Un combat de gagné, mais encore bien des choses pour le moins à
discuter et approfondir
Le Comité Jean Vilar est né en
2016 dès l’annonce par la municipalité d’un projet d’urbanisme et de promotion
immobilière liquidant l’espace Jean Vilar. Avec d’autres, pour ma part au nom
de Lutte ouvrière, j’ai participé à la fondation de ce Comité visant à l’abandon
du projet. Personnellement, la liquidation d’une salle des fêtes communale me
semblait un acte inimaginable contre la vie politique, culturelle et
associative de la Ville.
Le
Comité Jean Vilar eut rapidement l’assurance qu’il n’était pas seul, et que son
combat avait l’assentiment de l’énorme majorité des habitants. De ce côté-là la
messe était dite. Mais il aura fallu huit longues années de lutte intense pour
que la municipalité entende raison et abandonne le projet. Comme si elle n’avait
pas pu entendre bien plus tôt les multiples arguments avancés par le Comité
Jean Vilar.
Aujourd’hui,
la municipalité a un nouveau projet, sur un périmètre bien plus large allant de
la voie ferrée près de la gare au Pont à eau de la place du 11 novembre. Elle
déclare vouloir demander son avis à la population.
Que
réserve-t-elle en particulier à l’espace de l’ex- Île et à l’espace Jean Vilar ?

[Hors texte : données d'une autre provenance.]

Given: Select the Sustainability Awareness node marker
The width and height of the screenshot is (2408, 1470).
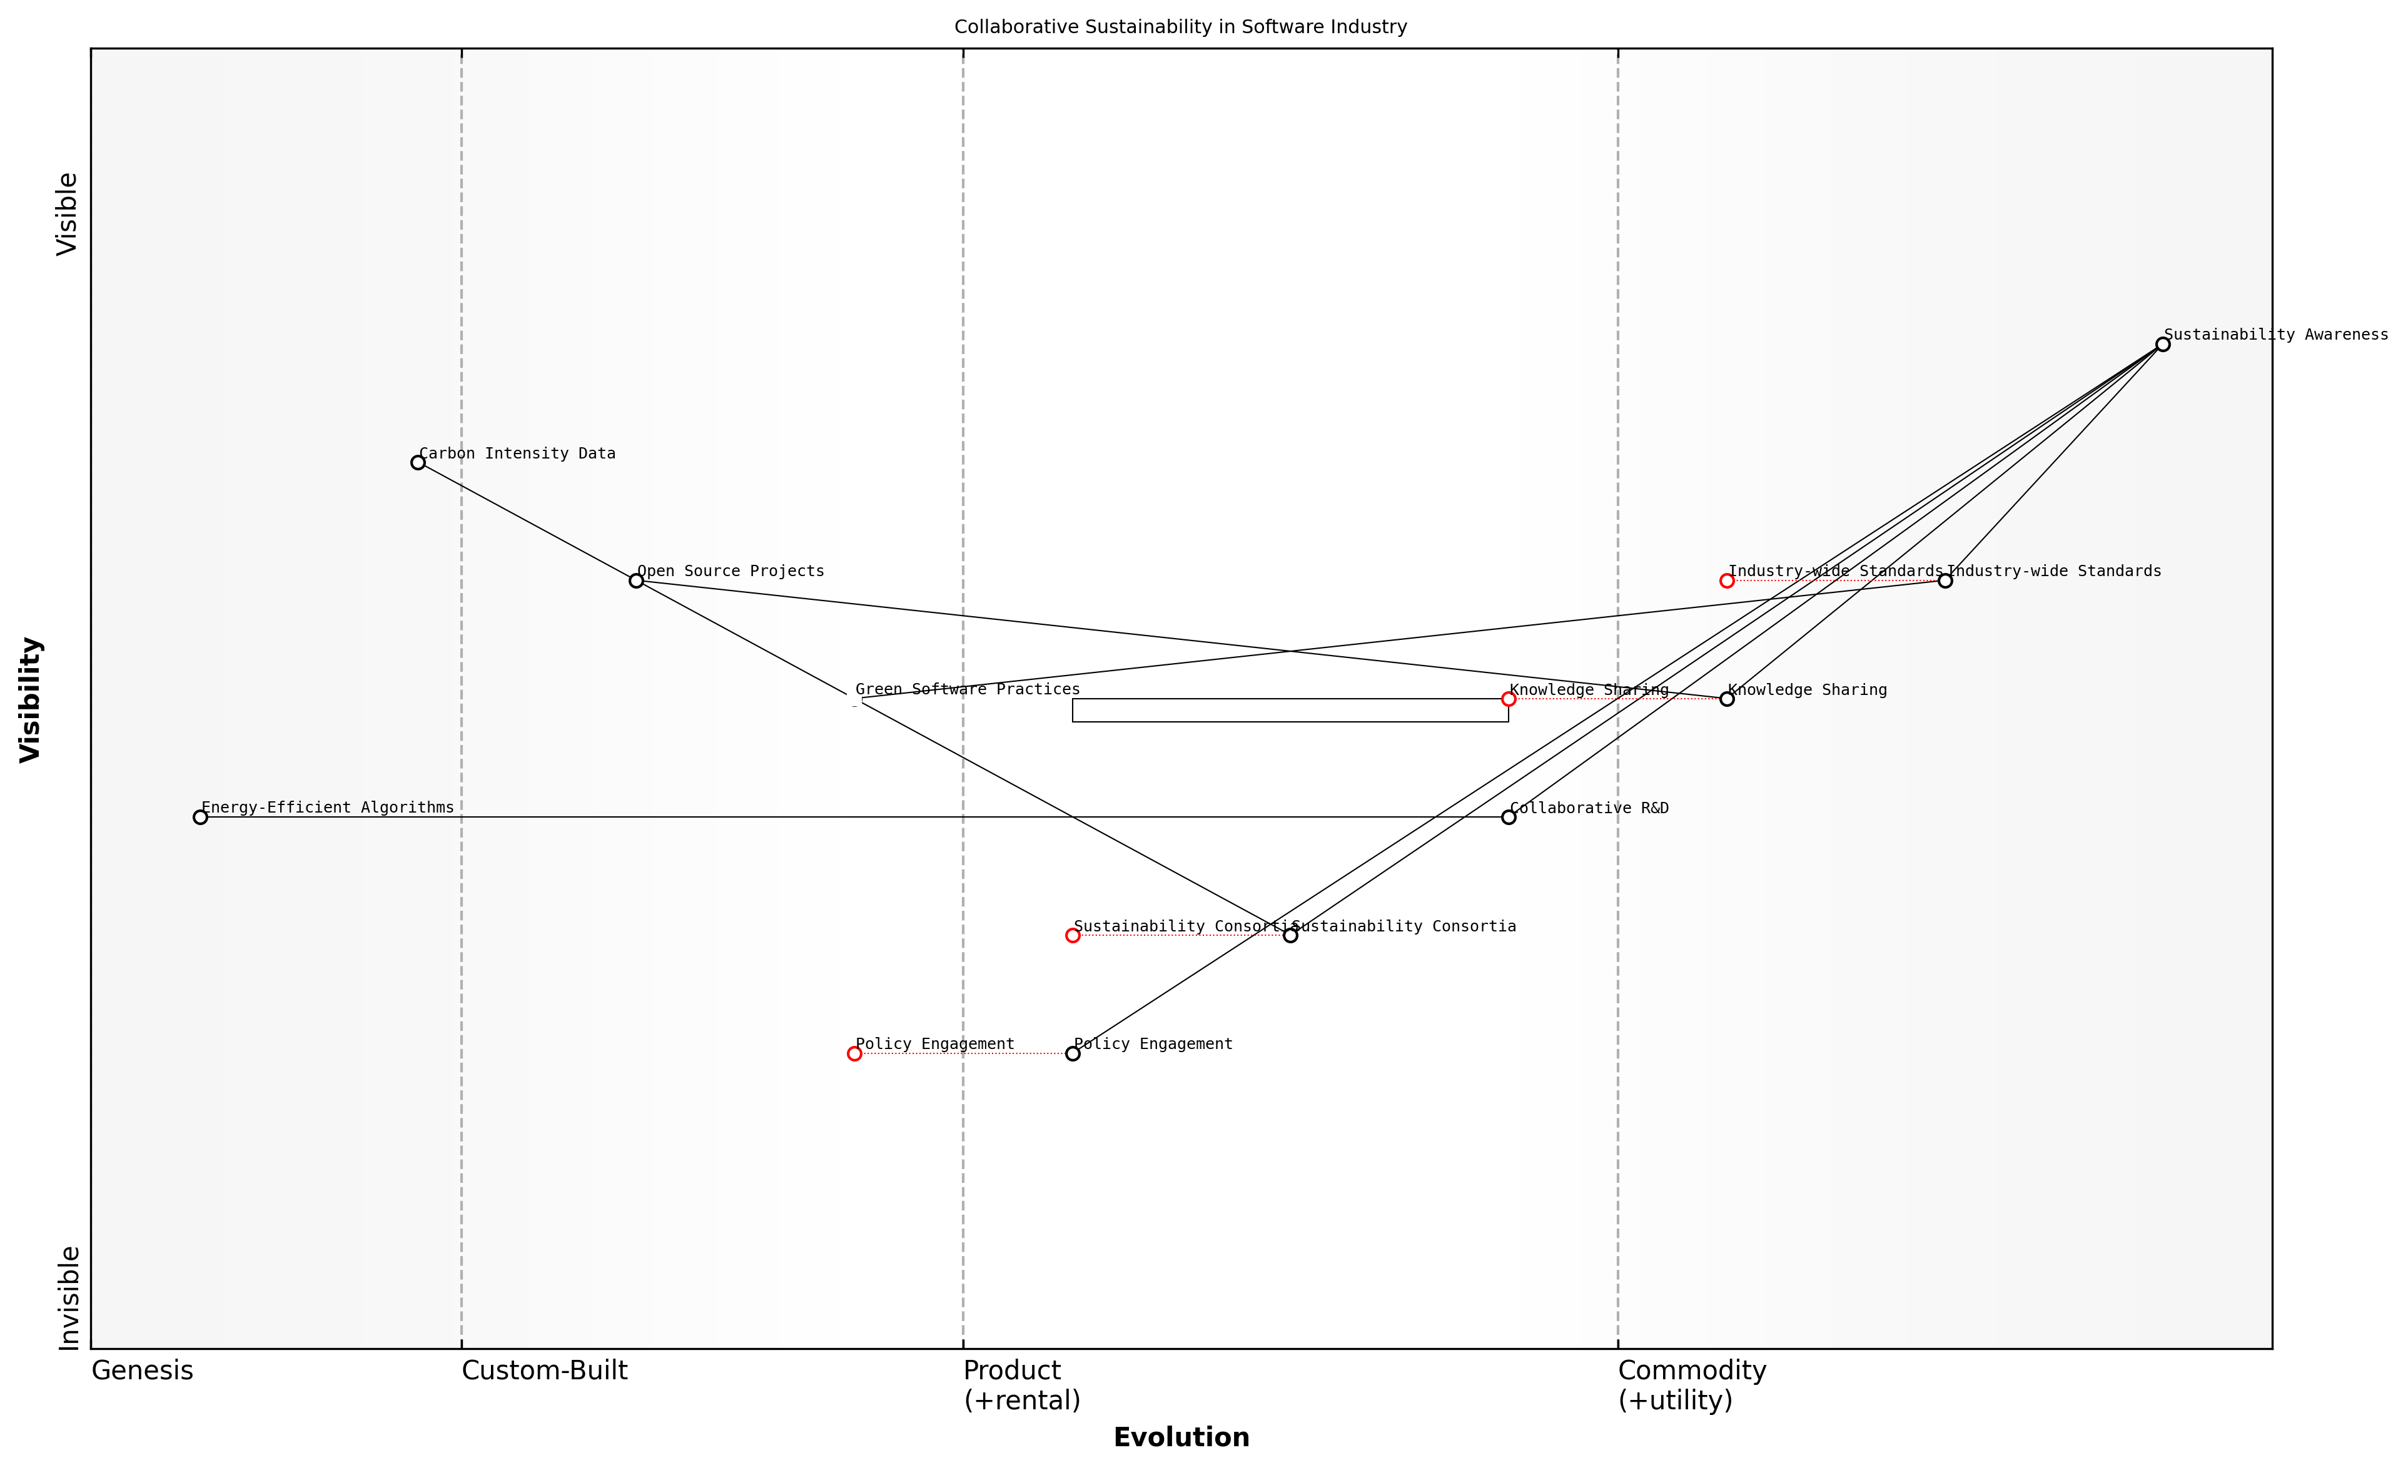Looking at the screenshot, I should click(2163, 344).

Ne serait-ce que sur ce plan, cela concerne encore le Comité Jean Vilar.
Après
la réunion d’hier (dont nous rendrons
compte demain) en mairie, il y a donc bien des choses à discuter. Elles
seront au cœur de la réunion du Comité qui se tiendra ce soir, de 20 à 22
heures, dans la salle sise près de l’ex-temple protestant sis rue du Temple.